Early life and education
Pote Sarasin was born in 1905 to Hainam rice merchants and landowners at Bangkok. His father Thian Hee Sarasin (Thai: เทียนฮี้ สารสิน) was a doctor and rice merchant. Pote studied law at Wilbraham Academy in Wilbraham, Massachusetts and Middle Temple in London and was admitted to the English Bar. From 1933 to 1945, he practised as an attorney in Bangkok.

Political career
A close friend of the temporarily disempowered prime minister Phibunsongkhram (Phibun), Pote provided financial aid to the field marshal after his release from prison in 1946. In return Phibun had Pote appointed deputy minister of foreign affairs in 1948.
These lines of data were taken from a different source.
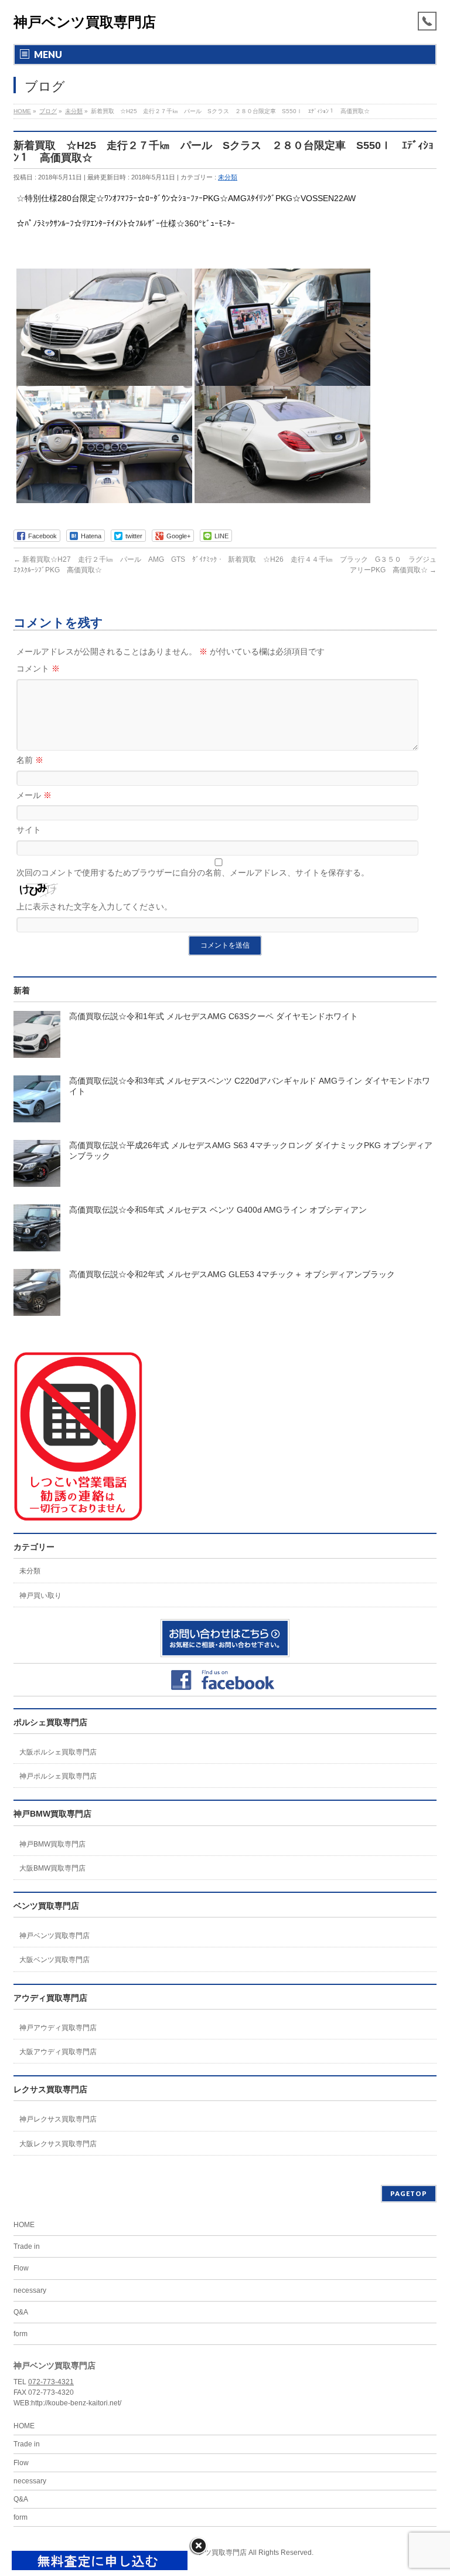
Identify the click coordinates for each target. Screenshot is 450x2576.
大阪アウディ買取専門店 (58, 2052)
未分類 (227, 177)
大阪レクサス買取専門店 (58, 2144)
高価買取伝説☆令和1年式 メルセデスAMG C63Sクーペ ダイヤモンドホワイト (213, 1016)
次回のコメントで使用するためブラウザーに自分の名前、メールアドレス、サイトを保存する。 (192, 872)
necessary (29, 2290)
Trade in (26, 2246)
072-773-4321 (51, 2382)
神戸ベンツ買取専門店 (84, 22)
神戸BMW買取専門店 (52, 1844)
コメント (38, 668)
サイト (28, 829)
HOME (24, 2225)
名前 (29, 760)
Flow (21, 2268)
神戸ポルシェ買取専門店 (58, 1776)
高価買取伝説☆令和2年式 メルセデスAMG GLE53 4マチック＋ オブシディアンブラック (232, 1274)
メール (34, 795)
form (20, 2334)
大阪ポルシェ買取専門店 (58, 1752)
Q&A (20, 2312)
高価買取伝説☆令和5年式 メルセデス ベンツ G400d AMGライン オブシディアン (218, 1209)
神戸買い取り (40, 1595)
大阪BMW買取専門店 (52, 1868)
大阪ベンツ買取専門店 (54, 1960)
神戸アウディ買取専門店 (58, 2028)
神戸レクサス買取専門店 (58, 2119)
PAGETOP (408, 2193)
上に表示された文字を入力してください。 (94, 906)
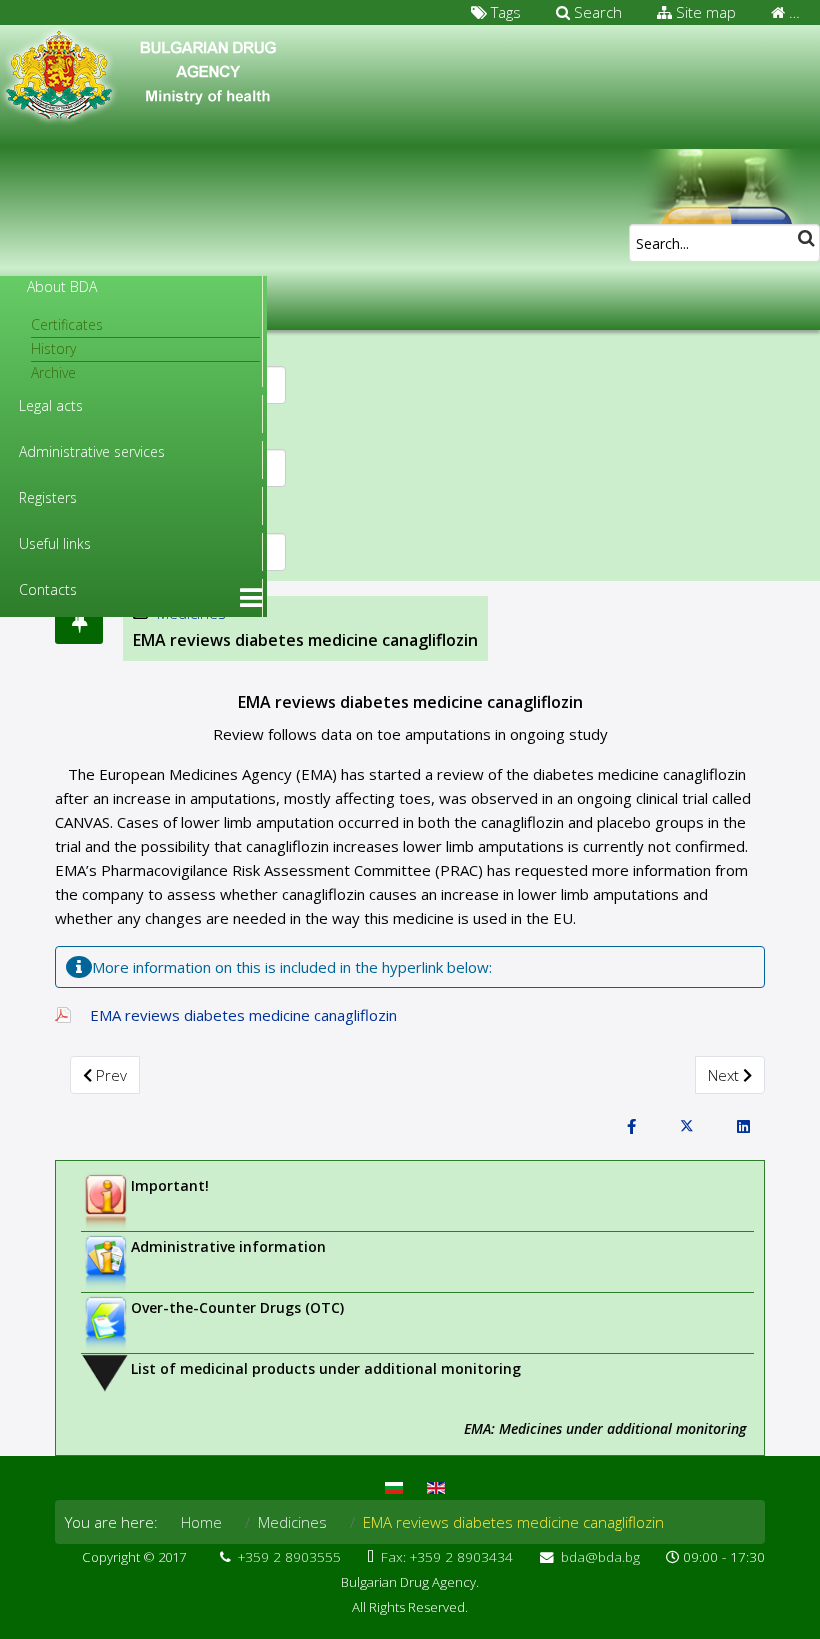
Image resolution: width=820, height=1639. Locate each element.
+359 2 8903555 (289, 1557)
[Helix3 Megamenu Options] (251, 598)
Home (201, 1522)
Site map (704, 12)
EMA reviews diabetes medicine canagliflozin (243, 1015)
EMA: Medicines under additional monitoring (605, 1428)
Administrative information (228, 1246)
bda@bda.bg (600, 1557)
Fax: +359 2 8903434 (447, 1557)
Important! (170, 1185)
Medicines (292, 1522)
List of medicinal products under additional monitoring (326, 1368)
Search (596, 12)
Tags (504, 12)
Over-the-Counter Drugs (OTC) (237, 1307)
As foreign minister Pote was a wilful opponent of Phibun's attempts to recognise the French-backed Bảo Đại of Vietnam, a stance that had the full support of parliament, the press, and much of the government. Pote recognised the Bảo Đại's lack of popular appeal and doubted any chance of success and suspected that the Vietnamese might turn hostile, and explained to a New York Times reporter that "if they [the Thais] backed Bảo Đại and he failed, the animosity of the people of the country Vietnam would be turned against the Siamese." In the end Phibun discarded months of Foreign Ministry recommendations and on 28 February issued formal recognition of the royal governments of Laos, Cambodia and Vietnam. Embittered, Pote resigned. It was the only time a Thai foreign minister resigned on a matter of principle. Shortly afterward, he became ambassador to Washington once again.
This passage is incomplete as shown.